Event Start Date: 08 July 2021

On 8 July, the London Group (by Crowdcast and with a large and wide international audience) returned to the theme of women written out of history with Professor Ann Oakley speaking about the ‘Forgotten Wives’ of her latest book: Mary Booth, Charlotte Shaw, Jeannette Tawney and Janet Beveridge.

Their stories and how they have been treated by history and, specifically, by their husbands’ biographers have much in common. Jeanette Tawney was a historian in her own right: of women, of unemployment and of the development of economic ideas and yet accounts of her life are dominated by her being a sister (of William Beveridge) and a wife, with her husband’s biographer calling her “undistinguished” and “a bad housewife”. Marriage held her back, her husband did not want her to work outside the home and disapproved so much of her fiction writings that she stopped telling him about them.

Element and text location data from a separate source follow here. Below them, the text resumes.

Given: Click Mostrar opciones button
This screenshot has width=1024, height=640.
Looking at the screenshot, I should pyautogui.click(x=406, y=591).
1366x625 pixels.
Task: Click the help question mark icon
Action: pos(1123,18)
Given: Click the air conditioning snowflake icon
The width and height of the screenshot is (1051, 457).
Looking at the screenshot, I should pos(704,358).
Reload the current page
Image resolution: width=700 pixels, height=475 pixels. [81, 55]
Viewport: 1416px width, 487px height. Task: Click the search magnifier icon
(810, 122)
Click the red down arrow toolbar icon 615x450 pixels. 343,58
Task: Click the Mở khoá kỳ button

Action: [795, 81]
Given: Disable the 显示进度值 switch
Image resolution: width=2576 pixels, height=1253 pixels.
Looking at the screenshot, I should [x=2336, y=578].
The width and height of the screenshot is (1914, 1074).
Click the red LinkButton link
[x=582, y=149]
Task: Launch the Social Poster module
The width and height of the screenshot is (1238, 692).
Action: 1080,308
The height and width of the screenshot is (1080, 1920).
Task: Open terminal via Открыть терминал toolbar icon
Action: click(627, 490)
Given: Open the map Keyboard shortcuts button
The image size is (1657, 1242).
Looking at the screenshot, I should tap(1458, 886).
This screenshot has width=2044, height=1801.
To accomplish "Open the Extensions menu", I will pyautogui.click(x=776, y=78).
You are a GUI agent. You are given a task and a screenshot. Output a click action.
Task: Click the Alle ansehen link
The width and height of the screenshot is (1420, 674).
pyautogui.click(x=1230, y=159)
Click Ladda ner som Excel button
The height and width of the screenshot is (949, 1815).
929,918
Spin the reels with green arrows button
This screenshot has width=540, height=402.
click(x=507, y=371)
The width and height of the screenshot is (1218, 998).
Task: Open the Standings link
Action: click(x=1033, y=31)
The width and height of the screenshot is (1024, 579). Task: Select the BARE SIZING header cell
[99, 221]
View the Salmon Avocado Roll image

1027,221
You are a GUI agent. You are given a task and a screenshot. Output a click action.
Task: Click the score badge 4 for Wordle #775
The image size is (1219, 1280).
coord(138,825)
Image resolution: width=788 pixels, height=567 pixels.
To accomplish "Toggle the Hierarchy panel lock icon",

Janet Beveridge married later in life, at the age of 66 and after having been a director of the LSE. She fared better than her sister-in-law, with her husband being eager to acknowledge her contribution to the Report which bears his name and saying that it “would be idle to separate what came from her mind and what from his”, and yet his biographers retreated to misogyny, calling him “deluded” for not seeing his wife “as she really was”. And when she also later used fiction as a way of expressing her thoughts, her husband forbade her from signing an offered publishing deal for three novels. Of Mary Booth, there is a vast amount of archival material, she was an active contributor to “his” (Charles Booth) monumental survey Life and Labour of the People in London and yet historians place her in the background of her husband’s work.

Denied access to the professions, these late 19th and early 20th century writers, sociologists, economists, historians all lived in a world ruled by men, dominated by men and written about by men; a world seen through men’s eyes, a world in which marriage was the means by which patriarchy assured the subordination of women, a world in which no women was privileged in relation to a man of her social class.

Professor Oakley´s book arose from her study of the origins of the social sciences, what she found were people, women, wives who despite their own achievements have been relegated to footnotes in the histories of lauded men. Her book brings them to the full page where they belong.